■ **WORK REQUEST**
All of the records should be reproduced word for word, but no images may appear in the copy.
DATA IN THIS EXERCISE Start Marker
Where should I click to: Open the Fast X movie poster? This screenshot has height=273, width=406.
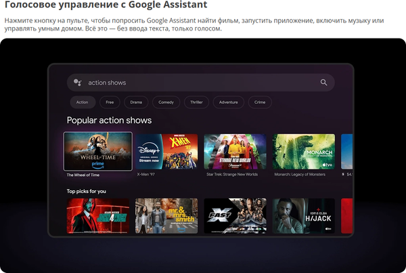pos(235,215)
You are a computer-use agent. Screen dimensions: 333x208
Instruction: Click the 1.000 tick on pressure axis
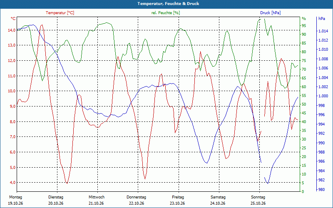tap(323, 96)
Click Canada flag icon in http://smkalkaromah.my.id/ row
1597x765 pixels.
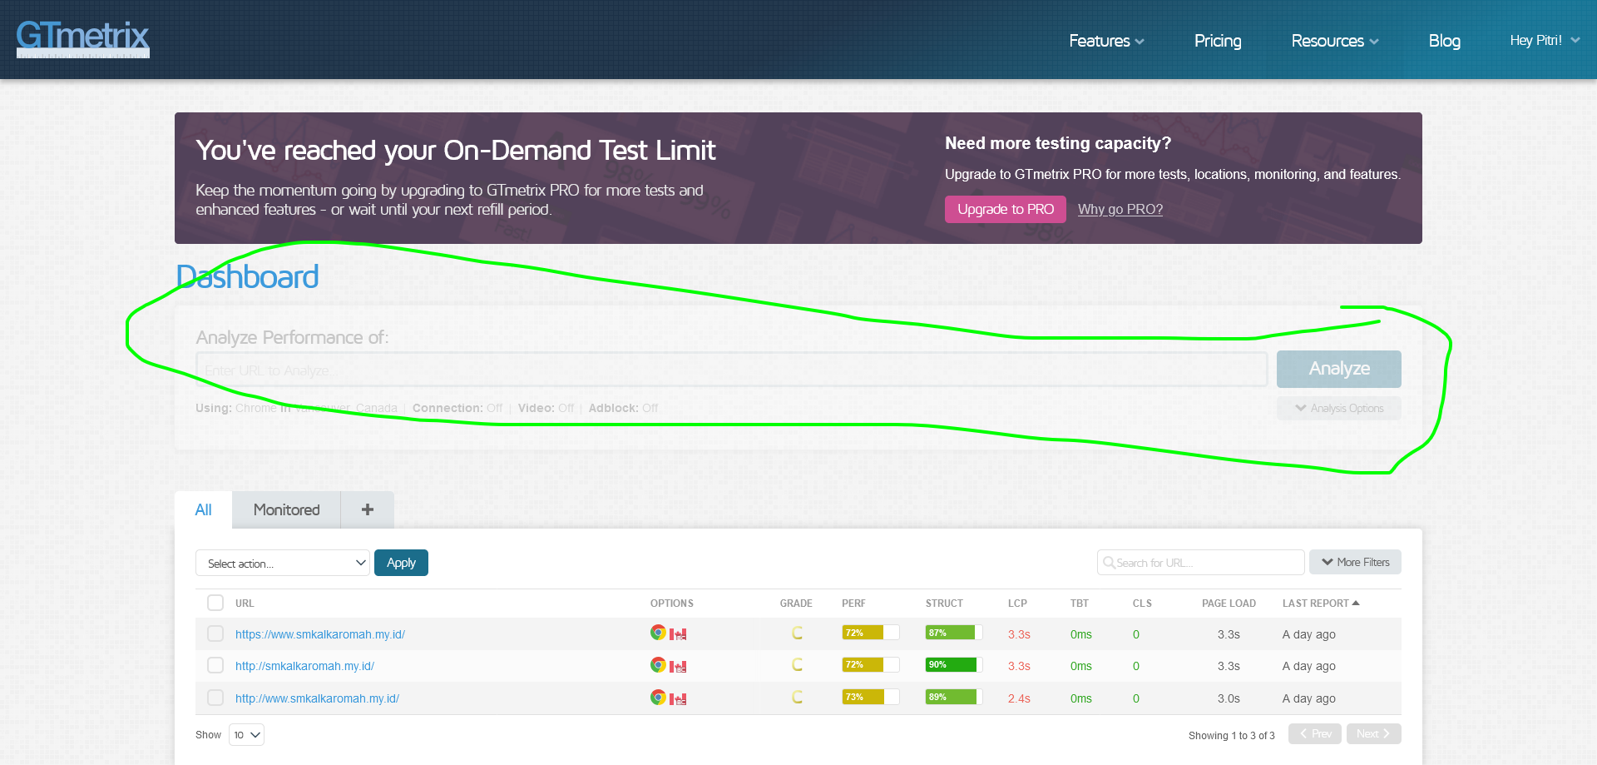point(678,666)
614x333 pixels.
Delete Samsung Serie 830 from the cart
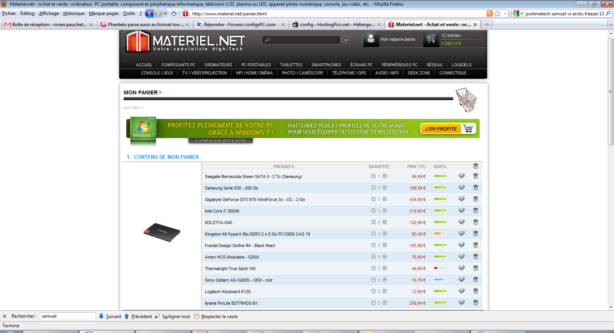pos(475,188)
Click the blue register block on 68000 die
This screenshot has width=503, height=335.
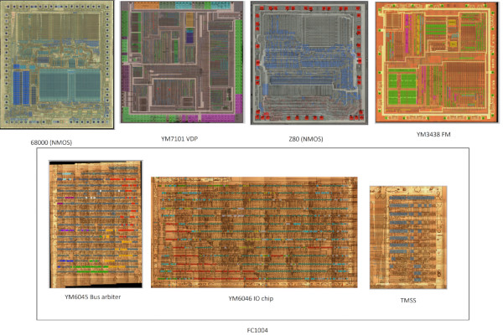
DATA IN THIS EXERCISE End Marker
■ **THE COMPLETED TASK**
Where should I click to: Open the Fast X movie poster? This screenshot has height=273, width=406.
pos(235,215)
You are a computer-use agent. Screen dimensions: 333x208
Instruction: Click the 1.000 tick on pressure axis
tap(323, 96)
Click Canada flag icon in http://smkalkaromah.my.id/ row
1597x765 pixels.
point(678,666)
614x333 pixels.
Delete Samsung Serie 830 from the cart
pos(475,188)
Click the blue register block on 68000 die
This screenshot has width=503, height=335.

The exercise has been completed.